=== EXTRACTED RECORDS ===

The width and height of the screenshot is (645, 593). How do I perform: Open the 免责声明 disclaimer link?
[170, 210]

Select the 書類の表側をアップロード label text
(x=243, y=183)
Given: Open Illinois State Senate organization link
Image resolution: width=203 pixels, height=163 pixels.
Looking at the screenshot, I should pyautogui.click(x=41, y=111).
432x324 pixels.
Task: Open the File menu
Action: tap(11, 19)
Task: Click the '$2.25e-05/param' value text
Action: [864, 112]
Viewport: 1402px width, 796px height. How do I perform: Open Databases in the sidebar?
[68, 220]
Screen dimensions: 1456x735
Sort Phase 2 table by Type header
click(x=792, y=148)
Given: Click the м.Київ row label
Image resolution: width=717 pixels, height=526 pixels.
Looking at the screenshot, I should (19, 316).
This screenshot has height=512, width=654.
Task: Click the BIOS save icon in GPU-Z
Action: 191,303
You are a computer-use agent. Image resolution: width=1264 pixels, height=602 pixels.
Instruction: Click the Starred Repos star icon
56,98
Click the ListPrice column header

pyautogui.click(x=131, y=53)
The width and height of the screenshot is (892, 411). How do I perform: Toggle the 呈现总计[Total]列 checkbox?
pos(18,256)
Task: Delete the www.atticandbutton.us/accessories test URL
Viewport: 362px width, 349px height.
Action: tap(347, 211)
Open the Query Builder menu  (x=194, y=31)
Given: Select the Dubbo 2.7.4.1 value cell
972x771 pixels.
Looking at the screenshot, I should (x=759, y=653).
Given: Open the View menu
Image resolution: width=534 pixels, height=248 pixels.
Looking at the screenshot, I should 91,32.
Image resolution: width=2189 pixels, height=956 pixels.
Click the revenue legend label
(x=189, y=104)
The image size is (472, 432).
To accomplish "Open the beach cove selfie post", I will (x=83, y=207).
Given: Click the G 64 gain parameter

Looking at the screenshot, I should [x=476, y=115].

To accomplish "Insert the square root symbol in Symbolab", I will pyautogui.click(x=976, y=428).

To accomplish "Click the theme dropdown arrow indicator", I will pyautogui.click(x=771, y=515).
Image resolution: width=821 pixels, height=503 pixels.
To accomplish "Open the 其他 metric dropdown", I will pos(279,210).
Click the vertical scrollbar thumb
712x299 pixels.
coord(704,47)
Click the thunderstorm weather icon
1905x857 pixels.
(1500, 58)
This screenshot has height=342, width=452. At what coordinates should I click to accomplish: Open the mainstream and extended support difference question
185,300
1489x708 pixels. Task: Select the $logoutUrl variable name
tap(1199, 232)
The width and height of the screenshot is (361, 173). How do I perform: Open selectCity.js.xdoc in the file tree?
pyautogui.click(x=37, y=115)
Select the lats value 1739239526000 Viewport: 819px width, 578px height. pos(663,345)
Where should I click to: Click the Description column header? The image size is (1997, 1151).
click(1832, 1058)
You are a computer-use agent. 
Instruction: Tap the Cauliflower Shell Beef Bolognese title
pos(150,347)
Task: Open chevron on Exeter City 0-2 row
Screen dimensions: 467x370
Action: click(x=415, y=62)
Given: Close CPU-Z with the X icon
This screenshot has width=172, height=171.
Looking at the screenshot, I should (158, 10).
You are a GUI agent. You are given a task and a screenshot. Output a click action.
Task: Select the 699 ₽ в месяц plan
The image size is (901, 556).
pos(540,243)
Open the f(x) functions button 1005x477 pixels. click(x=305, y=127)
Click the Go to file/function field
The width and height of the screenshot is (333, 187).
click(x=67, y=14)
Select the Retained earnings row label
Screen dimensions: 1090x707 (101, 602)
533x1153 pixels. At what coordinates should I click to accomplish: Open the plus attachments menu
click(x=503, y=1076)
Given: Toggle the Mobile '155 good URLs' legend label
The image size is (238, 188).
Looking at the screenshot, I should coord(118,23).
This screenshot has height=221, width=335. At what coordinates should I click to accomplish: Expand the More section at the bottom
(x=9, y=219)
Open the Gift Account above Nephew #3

===

Can you give the listing above again with every "How do I perform" switched to "How can I carry out" and nothing else changed?

The width and height of the screenshot is (645, 593). How can I carry out: Open the 免责声明 disclaimer link?
[170, 210]

Select the 書類の表側をアップロード label text
(x=243, y=183)
Given: Open Illinois State Senate organization link
Image resolution: width=203 pixels, height=163 pixels.
Looking at the screenshot, I should pyautogui.click(x=41, y=111).
432x324 pixels.
Task: Open the File menu
Action: tap(11, 19)
Task: Click the '$2.25e-05/param' value text
Action: [864, 112]
Viewport: 1402px width, 796px height. How can I carry out: Open Databases in the sidebar?
[68, 220]
Screen dimensions: 1456x735
Sort Phase 2 table by Type header
click(x=792, y=148)
Given: Click the м.Київ row label
Image resolution: width=717 pixels, height=526 pixels.
Looking at the screenshot, I should (19, 316).
This screenshot has height=512, width=654.
Task: Click the BIOS save icon in GPU-Z
Action: 191,303
You are a computer-use agent. Image resolution: width=1264 pixels, height=602 pixels.
Instruction: Click the Starred Repos star icon
56,98
Click the ListPrice column header

pyautogui.click(x=131, y=53)
The width and height of the screenshot is (892, 411). How can I carry out: Toggle the 呈现总计[Total]列 checkbox?
pos(18,256)
Task: Delete the www.atticandbutton.us/accessories test URL
Viewport: 362px width, 349px height.
Action: tap(347, 211)
Open the Query Builder menu  (x=194, y=31)
Given: Select the Dubbo 2.7.4.1 value cell
972x771 pixels.
Looking at the screenshot, I should (x=759, y=653).
Given: Open the View menu
Image resolution: width=534 pixels, height=248 pixels.
Looking at the screenshot, I should 91,32.
Image resolution: width=2189 pixels, height=956 pixels.
Click the revenue legend label
(x=189, y=104)
The image size is (472, 432).
To accomplish "Open the beach cove selfie post", I will (x=83, y=207).
Given: Click the G 64 gain parameter

Looking at the screenshot, I should [x=476, y=115].

To accomplish "Insert the square root symbol in Symbolab", I will pyautogui.click(x=976, y=428).

To accomplish "Click the theme dropdown arrow indicator", I will pyautogui.click(x=771, y=515).
Image resolution: width=821 pixels, height=503 pixels.
To accomplish "Open the 其他 metric dropdown", I will pos(279,210).
Click the vertical scrollbar thumb
712x299 pixels.
coord(704,47)
Click the thunderstorm weather icon
1905x857 pixels.
(1500, 58)
This screenshot has height=342, width=452. At what coordinates should I click to accomplish: Open the mainstream and extended support difference question
185,300
1489x708 pixels. Task: Select the $logoutUrl variable name
tap(1199, 232)
The width and height of the screenshot is (361, 173). How can I carry out: Open selectCity.js.xdoc in the file tree?
pyautogui.click(x=37, y=115)
Select the lats value 1739239526000 Viewport: 819px width, 578px height. pos(663,345)
Where should I click to: Click the Description column header? The image size is (1997, 1151).
click(1832, 1058)
You are a computer-use agent. 
Instruction: Tap the Cauliflower Shell Beef Bolognese title
pos(150,347)
Task: Open chevron on Exeter City 0-2 row
Screen dimensions: 467x370
Action: click(x=415, y=62)
Given: Close CPU-Z with the X icon
This screenshot has width=172, height=171.
Looking at the screenshot, I should (158, 10).
You are a GUI agent. You are given a task and a screenshot. Output a click action.
Task: Select the 699 ₽ в месяц plan
The image size is (901, 556).
pos(540,243)
Open the f(x) functions button 1005x477 pixels. click(x=305, y=127)
Click the Go to file/function field
The width and height of the screenshot is (333, 187).
click(x=67, y=14)
Select the Retained earnings row label
Screen dimensions: 1090x707 (101, 602)
533x1153 pixels. At what coordinates should I click to accomplish: Open the plus attachments menu
click(x=503, y=1076)
Given: Toggle the Mobile '155 good URLs' legend label
The image size is (238, 188).
Looking at the screenshot, I should coord(118,23).
This screenshot has height=221, width=335. At what coordinates should I click to accomplish: Expand the More section at the bottom
(x=9, y=219)
Open the Gift Account above Nephew #3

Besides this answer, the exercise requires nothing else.